Poder reflexionar y decir algo concreto sobre el hecho violento perpetrado por un adolescente, como el ocurrido el día de hoy en Santa Fe, no es sencillo. Primero, porque nos deja perplejos el impacto que nos genera la muerte de un joven, que otro tome la iniciativa de disparar con un arma de fuego y que ocurra dentro de un ámbito escolar. También es un hecho de una complejidad enorme que requiere tiempo para registrar lo sucedido. Y, sobre todo, porque es reciente y los datos son muy pocos para pensar.
Sí podemos decir que nos encontramos con que empiezan a ser cada vez más frecuentes estas manifestaciones inéditas de la violencia en nuestro país. Si bien cada uno de nosotros puede encontrar en su memoria escenas violentas en las escuelas o en su niñez, estas tenían componentes infantiles. No era común que alguien llevara un arma u otro objeto para agredir a un compañero o a un docente. Eran aislados los hechos violentos con estas formas y estaban circunscritos a sujetos muy perturbados. Que encontremos diferencias en la actualidad habla de un proceso de desubjetivación enorme, cuyas causas que podemos enumerar son múltiples.

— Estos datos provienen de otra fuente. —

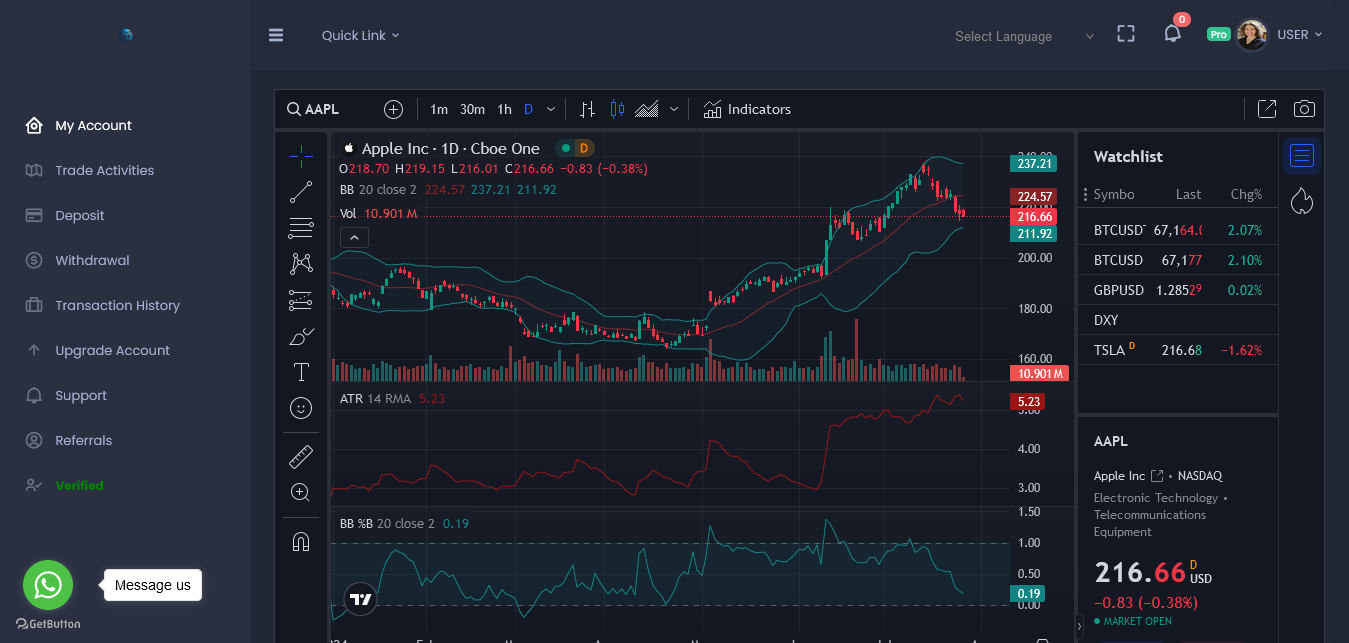
Task: Open WhatsApp message chat button
Action: pyautogui.click(x=48, y=585)
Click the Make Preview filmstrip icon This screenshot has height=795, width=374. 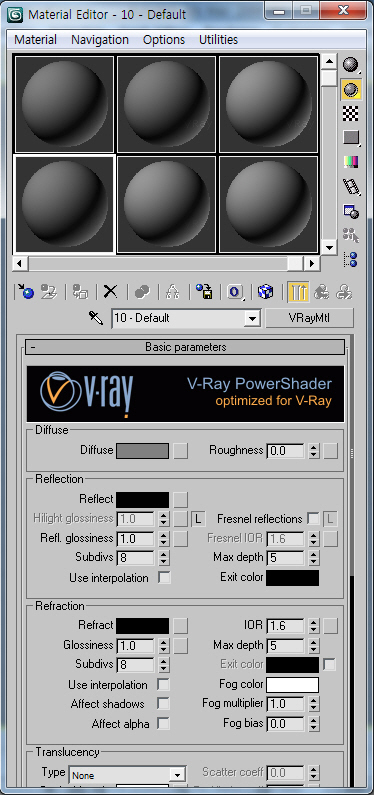[351, 186]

Hay cambios profundos: la declinación de la autoridad por parte de los adultos y el borramiento de la asimetría entre estos, los niños y los jóvenes. La tecnología, el consumismo, el individualismo y la inmediatez son nuevos criterios que organizan nuestra percepción de la realidad y el modo en que nos relacionamos con otros.

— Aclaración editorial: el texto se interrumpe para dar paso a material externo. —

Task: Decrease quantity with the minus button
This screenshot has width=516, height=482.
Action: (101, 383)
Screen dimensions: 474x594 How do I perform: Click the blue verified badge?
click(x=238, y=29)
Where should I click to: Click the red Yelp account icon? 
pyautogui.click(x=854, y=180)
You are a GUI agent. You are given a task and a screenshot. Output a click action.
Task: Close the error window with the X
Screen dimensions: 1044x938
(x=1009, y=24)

Priman factores donde el mercado, que necesita vender, anuda entretenimiento y violencia como diversión. Por otro lado, los medios cumplen una función importante: tanto los tradicionales como las redes publicitan rápidamente estos actos, dándoles existencia y “conocimiento social” a sujetos invisibilizados. Es un momento histórico en el cual la pregnancia de la imagen está en el cenit, volviéndose un ideal social. Y una cultura que nos quiere hacer creer que todo vale y todo es posible. Los efectos son múltiples, pero prima la soledad, la desorientación y el desamparo de los sujetos. Aunque nos parezca extraño, el acto violento es un modo de respuesta que arranca a los sujetos de la angustia.

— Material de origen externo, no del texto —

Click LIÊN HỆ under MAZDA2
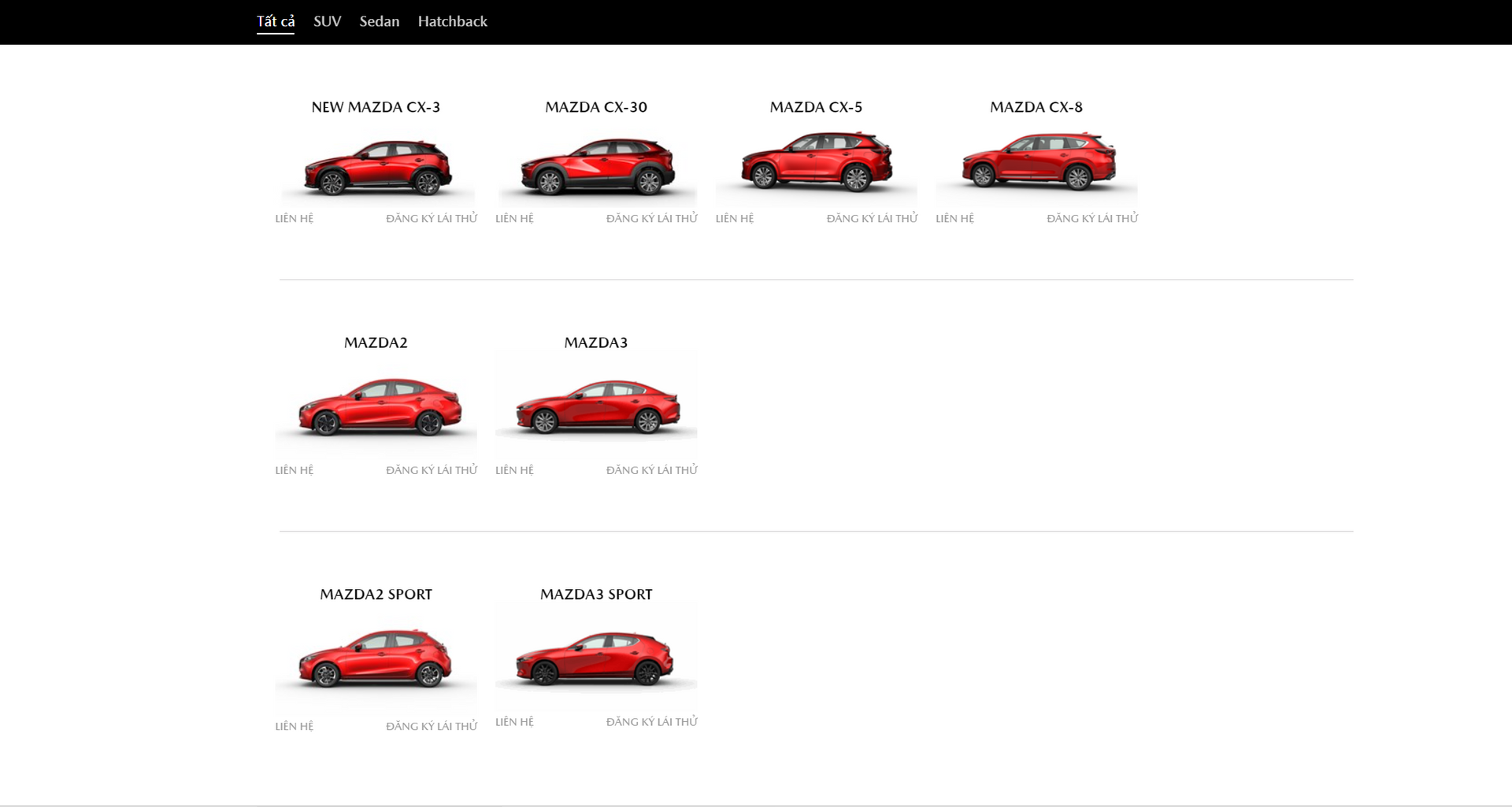Image resolution: width=1512 pixels, height=807 pixels. click(293, 469)
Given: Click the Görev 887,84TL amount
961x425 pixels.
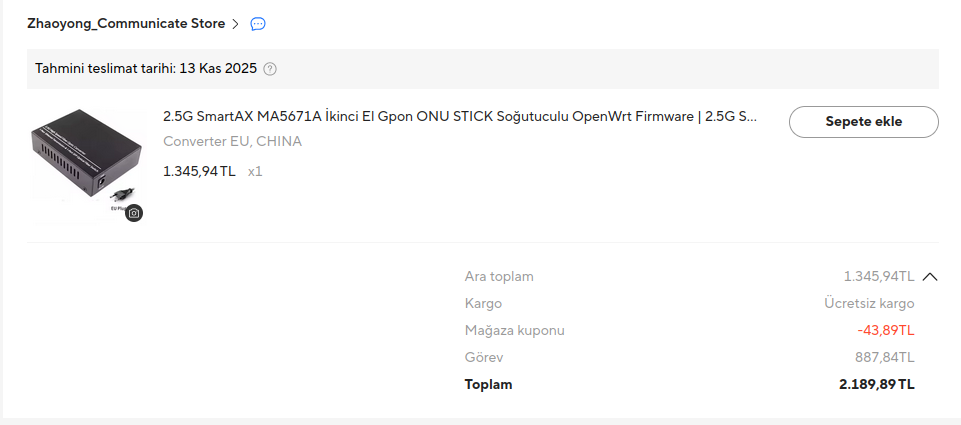Looking at the screenshot, I should [x=884, y=358].
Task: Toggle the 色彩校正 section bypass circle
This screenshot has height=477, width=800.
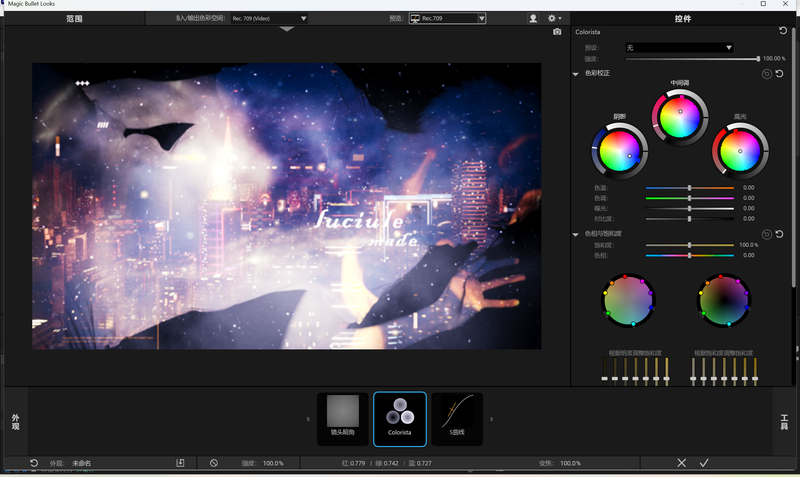Action: [766, 73]
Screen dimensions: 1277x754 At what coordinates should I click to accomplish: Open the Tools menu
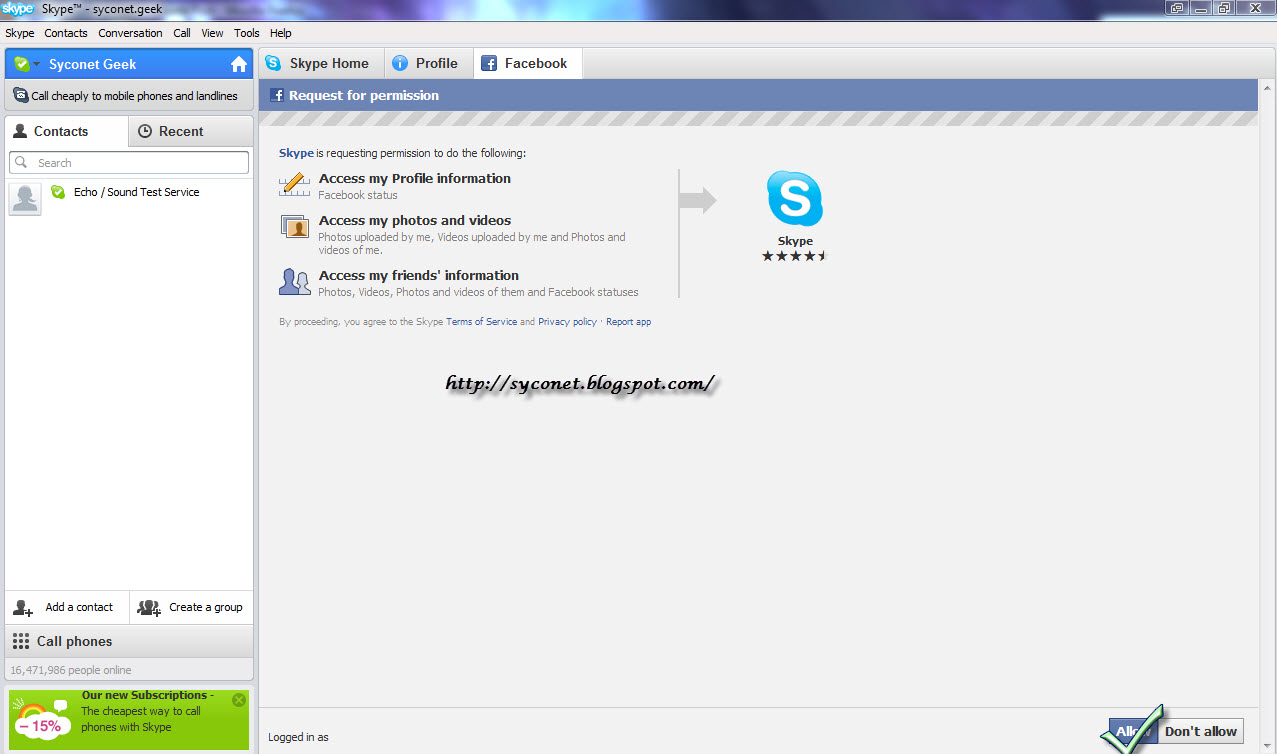pos(246,33)
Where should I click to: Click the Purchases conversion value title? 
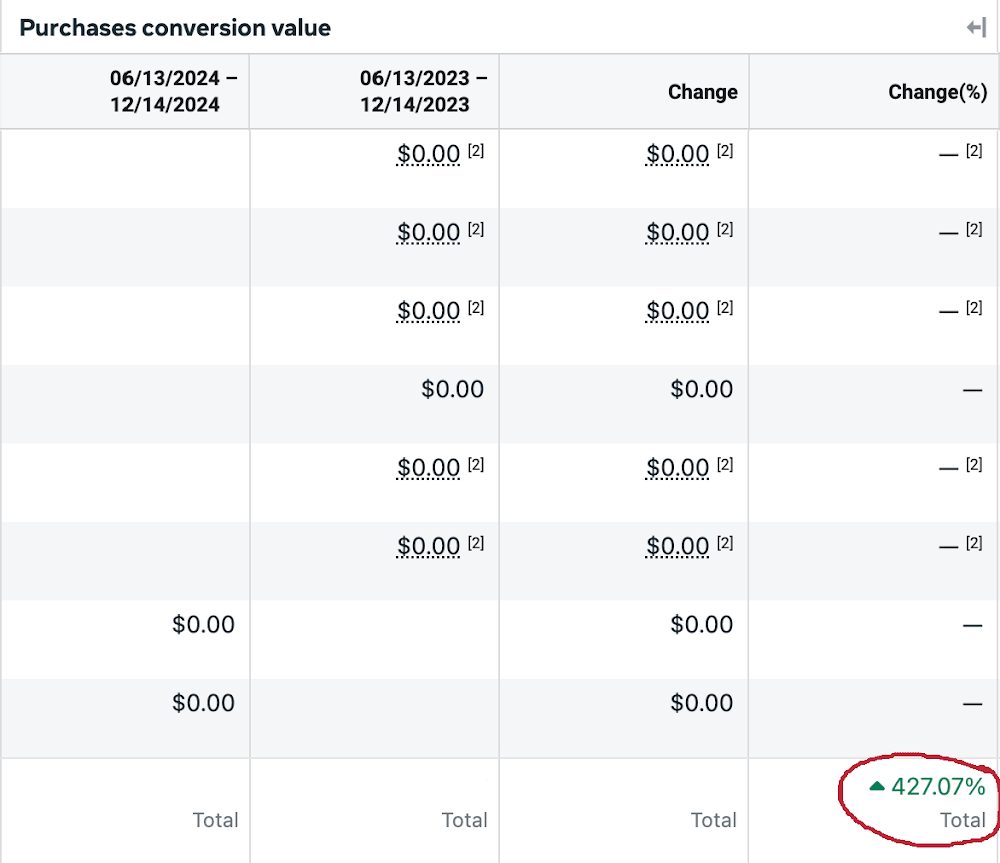pyautogui.click(x=174, y=28)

Las primeras reacciones suelen ser culpabilizar a la institución educativa, preguntarse si el autor es punible (la sanción es necesaria, pero no suficiente), buscar la existencia de consumos problemáticos o diagnósticos psiquiátricos. Los datos sueltos no explican ni permiten pensar abordajes que traten de evitar estos hechos. Los actos humanos no son independientes del contexto y del mundo que los rodea, y todos somos parte. Promover discursos violentos, el uso cotidiano de armas, el desprecio o la indiferencia frente al dolor del otro generan las peores condiciones para el lazo social y comunitario.
No es una receta. Pero sí es importante no desestimar algunos dichos o amenazas por parte de los jóvenes. Los comentarios puestos en una red, proferidos a amigos o parejas, son para tenerlos en cuenta. No dar lugar al silencio que generan los sufrimientos subjetivos es escuchar un pedido de ayuda que podría llegar a posibilitar otras salidas menos trágicas.